IMF, G-20 raporunda Türkiye hakkında ne dedi?

YAYINLAMA
GÜNCELLEME

ANKARA - IMF'nin G-20 liderler zirvesine sunulmak üzere hazırladığı raporda Türkiye, son küresel finansal gelişmeler karşısında yüksek finansal baskıya maruz kalan beş yükselen ülke arasında sayıldı. 

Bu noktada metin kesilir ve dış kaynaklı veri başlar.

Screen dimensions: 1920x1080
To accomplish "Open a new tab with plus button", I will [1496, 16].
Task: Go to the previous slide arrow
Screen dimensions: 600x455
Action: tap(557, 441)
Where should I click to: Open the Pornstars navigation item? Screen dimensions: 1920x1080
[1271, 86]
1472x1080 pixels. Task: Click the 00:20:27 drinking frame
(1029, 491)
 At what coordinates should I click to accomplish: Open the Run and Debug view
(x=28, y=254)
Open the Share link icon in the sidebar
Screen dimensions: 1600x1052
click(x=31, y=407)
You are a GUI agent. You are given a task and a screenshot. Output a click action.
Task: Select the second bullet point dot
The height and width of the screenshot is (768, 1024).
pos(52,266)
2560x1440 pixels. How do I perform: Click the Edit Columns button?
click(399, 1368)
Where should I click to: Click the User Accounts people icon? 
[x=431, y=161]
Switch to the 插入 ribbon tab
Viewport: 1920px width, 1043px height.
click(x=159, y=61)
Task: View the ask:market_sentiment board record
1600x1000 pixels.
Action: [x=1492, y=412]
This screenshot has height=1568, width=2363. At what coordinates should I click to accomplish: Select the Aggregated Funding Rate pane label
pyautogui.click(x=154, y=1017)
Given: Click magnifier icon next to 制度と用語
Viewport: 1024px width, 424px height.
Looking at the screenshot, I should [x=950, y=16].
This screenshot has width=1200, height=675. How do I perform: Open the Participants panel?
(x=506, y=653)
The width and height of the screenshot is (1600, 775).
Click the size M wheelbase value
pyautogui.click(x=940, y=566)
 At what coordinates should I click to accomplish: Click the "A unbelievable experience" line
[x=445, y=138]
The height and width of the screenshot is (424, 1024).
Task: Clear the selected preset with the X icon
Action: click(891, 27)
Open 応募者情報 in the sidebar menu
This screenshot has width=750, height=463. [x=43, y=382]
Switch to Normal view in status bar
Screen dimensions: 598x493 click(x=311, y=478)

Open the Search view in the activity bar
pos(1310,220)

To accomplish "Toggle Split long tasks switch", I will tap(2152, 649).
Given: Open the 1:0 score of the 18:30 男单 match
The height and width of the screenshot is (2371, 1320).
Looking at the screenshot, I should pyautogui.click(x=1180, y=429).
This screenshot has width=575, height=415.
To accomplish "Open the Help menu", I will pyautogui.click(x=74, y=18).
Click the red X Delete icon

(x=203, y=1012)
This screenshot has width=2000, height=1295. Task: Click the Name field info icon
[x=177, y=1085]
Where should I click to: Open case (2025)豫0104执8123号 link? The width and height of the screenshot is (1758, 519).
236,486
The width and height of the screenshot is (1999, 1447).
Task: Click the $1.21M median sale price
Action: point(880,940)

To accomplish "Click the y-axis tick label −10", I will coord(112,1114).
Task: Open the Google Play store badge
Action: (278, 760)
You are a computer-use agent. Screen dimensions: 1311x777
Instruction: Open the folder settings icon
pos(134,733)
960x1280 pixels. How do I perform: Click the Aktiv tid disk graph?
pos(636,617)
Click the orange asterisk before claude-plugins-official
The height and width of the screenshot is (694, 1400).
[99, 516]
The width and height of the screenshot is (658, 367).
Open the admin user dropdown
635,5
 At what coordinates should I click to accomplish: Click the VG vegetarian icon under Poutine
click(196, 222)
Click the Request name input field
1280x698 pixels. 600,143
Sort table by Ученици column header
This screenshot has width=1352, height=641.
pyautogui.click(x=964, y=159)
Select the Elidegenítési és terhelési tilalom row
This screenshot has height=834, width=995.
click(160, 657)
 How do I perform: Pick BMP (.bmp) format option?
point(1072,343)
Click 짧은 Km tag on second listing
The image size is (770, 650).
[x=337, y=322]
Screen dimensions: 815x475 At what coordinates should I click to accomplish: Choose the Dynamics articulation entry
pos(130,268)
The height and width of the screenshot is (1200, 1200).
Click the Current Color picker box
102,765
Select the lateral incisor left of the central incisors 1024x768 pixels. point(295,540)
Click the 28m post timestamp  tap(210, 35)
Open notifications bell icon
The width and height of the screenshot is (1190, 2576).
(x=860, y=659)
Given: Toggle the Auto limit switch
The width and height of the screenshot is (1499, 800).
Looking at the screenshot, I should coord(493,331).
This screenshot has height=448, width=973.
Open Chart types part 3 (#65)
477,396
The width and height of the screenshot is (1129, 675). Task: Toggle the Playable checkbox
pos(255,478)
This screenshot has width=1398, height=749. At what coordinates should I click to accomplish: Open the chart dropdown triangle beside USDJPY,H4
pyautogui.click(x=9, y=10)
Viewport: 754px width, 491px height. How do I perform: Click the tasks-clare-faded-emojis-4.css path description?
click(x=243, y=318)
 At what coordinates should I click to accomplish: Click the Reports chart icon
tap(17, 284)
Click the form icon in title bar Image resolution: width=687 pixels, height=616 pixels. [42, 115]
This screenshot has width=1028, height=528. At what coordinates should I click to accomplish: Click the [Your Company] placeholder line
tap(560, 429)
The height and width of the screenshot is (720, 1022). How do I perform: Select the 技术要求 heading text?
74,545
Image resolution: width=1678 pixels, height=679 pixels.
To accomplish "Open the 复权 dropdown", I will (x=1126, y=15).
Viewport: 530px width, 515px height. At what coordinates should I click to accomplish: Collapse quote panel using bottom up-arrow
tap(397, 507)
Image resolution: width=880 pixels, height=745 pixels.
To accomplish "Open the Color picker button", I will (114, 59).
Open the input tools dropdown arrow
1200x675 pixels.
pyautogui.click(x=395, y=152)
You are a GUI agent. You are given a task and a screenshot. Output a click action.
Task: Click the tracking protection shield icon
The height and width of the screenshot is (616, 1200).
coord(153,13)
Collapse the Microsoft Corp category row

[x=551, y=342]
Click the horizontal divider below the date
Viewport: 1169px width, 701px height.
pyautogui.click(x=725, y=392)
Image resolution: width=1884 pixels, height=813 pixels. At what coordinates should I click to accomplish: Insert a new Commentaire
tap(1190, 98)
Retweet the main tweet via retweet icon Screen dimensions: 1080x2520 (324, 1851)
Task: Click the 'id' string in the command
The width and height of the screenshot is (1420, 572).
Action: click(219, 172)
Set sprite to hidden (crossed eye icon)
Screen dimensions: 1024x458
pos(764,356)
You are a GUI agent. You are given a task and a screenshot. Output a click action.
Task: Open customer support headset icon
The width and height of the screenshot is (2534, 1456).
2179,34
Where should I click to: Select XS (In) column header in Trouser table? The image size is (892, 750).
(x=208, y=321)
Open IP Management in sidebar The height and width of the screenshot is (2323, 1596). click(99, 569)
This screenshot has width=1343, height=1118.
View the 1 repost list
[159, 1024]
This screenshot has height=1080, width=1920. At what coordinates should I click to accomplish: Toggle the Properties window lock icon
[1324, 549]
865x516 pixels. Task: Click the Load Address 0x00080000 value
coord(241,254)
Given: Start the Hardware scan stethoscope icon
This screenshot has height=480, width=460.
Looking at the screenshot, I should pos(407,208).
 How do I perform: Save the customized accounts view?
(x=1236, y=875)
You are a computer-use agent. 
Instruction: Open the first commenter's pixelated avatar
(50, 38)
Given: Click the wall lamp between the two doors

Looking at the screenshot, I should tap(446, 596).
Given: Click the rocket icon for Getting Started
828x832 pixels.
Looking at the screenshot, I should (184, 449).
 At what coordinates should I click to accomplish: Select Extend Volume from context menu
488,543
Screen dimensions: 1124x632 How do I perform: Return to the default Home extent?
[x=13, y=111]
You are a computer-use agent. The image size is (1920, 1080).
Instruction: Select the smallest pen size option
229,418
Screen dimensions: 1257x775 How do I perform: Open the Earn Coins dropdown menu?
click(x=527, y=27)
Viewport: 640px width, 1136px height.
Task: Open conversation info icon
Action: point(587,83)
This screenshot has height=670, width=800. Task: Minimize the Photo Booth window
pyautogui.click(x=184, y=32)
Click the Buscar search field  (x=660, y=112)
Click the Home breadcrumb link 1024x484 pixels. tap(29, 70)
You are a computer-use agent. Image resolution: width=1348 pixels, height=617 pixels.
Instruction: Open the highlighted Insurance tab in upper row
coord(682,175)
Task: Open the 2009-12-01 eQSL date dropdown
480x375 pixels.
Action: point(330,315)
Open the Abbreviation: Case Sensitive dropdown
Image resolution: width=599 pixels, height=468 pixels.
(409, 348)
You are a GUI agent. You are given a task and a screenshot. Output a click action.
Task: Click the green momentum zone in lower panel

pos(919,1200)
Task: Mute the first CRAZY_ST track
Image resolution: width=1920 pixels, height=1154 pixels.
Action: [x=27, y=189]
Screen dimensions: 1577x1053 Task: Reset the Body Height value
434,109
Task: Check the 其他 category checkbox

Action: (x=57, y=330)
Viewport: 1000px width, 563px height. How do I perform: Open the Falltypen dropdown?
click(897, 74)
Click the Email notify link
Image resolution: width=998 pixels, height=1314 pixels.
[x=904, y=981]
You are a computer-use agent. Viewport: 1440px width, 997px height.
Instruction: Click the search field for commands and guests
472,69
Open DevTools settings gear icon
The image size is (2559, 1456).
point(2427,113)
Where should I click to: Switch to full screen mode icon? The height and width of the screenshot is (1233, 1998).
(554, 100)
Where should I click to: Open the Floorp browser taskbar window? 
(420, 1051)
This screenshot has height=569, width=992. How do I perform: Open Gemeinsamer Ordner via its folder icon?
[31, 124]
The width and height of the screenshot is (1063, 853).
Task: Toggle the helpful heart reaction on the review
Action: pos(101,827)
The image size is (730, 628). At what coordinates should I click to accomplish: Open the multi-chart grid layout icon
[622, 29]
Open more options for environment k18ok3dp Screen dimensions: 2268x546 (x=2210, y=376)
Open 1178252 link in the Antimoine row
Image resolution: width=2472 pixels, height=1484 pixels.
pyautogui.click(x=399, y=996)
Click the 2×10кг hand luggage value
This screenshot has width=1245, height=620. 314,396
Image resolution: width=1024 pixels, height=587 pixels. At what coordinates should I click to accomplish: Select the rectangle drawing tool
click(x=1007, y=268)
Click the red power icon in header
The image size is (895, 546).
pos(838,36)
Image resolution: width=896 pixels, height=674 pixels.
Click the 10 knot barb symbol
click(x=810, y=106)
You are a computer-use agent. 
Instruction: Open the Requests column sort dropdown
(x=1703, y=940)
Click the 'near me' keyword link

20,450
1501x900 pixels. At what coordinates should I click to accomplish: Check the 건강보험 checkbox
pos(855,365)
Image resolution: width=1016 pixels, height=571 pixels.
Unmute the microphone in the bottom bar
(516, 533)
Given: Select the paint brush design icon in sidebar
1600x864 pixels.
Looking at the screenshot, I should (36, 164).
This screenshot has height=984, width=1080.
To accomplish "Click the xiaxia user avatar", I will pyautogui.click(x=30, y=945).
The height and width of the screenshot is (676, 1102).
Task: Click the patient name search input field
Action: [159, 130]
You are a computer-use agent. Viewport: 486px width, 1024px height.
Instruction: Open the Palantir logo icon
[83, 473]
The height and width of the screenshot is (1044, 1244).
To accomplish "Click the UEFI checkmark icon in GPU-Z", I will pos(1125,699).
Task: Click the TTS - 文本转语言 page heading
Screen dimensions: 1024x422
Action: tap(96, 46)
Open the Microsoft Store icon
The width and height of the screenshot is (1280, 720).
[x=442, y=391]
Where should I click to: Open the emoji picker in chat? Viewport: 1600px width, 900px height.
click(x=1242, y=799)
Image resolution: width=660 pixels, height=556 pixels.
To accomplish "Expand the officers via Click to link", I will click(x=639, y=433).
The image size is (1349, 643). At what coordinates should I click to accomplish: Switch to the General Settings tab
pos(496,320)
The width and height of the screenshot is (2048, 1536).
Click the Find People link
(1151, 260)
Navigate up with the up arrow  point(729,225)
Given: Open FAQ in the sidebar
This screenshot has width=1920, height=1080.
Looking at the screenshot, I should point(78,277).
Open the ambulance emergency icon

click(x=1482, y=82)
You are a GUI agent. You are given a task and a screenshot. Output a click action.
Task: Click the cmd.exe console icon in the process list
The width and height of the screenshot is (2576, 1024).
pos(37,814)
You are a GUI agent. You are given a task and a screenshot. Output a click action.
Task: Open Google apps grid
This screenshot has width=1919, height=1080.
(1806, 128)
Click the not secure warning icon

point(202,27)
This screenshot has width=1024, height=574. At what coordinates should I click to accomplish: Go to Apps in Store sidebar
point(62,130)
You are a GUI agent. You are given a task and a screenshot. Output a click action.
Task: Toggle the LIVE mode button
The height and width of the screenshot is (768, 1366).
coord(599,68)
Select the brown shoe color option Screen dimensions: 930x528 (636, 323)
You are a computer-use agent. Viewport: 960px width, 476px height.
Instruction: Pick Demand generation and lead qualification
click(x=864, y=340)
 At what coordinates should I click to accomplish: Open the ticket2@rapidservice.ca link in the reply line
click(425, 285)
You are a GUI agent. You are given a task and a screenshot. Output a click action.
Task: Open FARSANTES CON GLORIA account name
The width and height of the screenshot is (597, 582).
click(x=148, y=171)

IMF, St. Petersburg'da düzenlenen, Başbakan Recep Tayyip Erdoğan'ın da katıldığı ve ağırlıklı olarak Suriye'ye müdahale gündeminin tartışıldığı G-20 Zirvesi'ne sunulmak üzere "Küresel Beklenti ve Politika Zorlukları Hakkında Güncelleme" raporu hazırladı. Raporda son küresel finansal gelişmeler özetlenirken "Finansal koşullar genel olarak daha sıkılaşmış durumda ve bazı yükselen ekonomiler için piyasa baskıları devam ediyor. FED'in 'tahvil alımını azaltma' açıklamasından en sert etkilenenler yükselen ekonomiler oldu ve dış finansman baskıları bazı ekonomilerde (örn. Brezilya, Hindistan, Endonezya, Türkiye ve Güney Afrika) yüksek gerçekleşti" denildi. 

Başlangıçta Mayıs ve Haziran aylarında yükselen piyasalardan portföy çıkışlarının daha geniş tabanlı olduğu, ancak daha sonraki piyasa baskılarının, önemli finansal ve makroekonomik kırılganlıklara sahip belli ekonomiler üzerinde yoğunlaştığı kaydedilen rapora şöyle devam edildi: 
"Çalkantı ve yerel tahvil hadleri hızla arttı, hisse senedi piyasaları ve para değerleri düştü (22 Mayıs'tan sonra ortalama yüzde 6.5 değer kaybı) ve bazı yükselen ekonomiler likidite baskısı ve sermaye akışının tersine dönüşünü gördü." 

İtme - çekme faktörleri
IMF son finansal çalkantı ve devam eden piyasa baskısının kimi ekonomilerde "itme ve çekme faktörleri" tarafından yönlendirildiğinin görüldüğünü belirtti. Sermayenin kar arama yönünde ilerlemesi olan "itme" faktörünün parayı, faizlerin hafif yükseldiği gelişmiş ülkelere yönlendirdiği kaydedilen raporda "çekme" faktörünün rolü ise şöyle anlatıldı: 
" 'Çekme' tarafında, bazı yükselen ekonomilerdeki bozulan temeller de rol oynadı. Son göstergeler daha zayıf iç ve dış talebin yönlendirdiği daha düşük bir büyümeyi işaret etti. Faiz oranlarındaki artışlar (örn. risk primi değişiklikleri) ve döviz kurunda değer kaybı baskıları; yüksek enflasyon ya da yüksek dış açık ekonomilerinin en fazla etkilenişiyle birlikte, ülkeler arasında değişiklik gösterdi. Kimileri artan piyasa baskıları görmeye devam etti. Durum özellikle, yükselen piyasa büyümesi ve varolan ya da artan iç finansal ve/veya makroekonomik kırılganlıklara ilişkin hayal kırıcı haberlerden (örn. yüksek enflasyon, ödemeler dengesi baskıları, Hindistan, Brezilya, Endonezya, Türkiye, Güney Afrika; hala hızlı kredi artışı, Brezilya, Çin, Türkiye) dolayı şiddetlendi." 
Raporda 22 Mayıs'tan itibaren 10 yıllık tahvil faizlerinde görülen artışla ilgili, Türkiye'nin ilk sırada görüldüğü bir de çizelge yer aldı.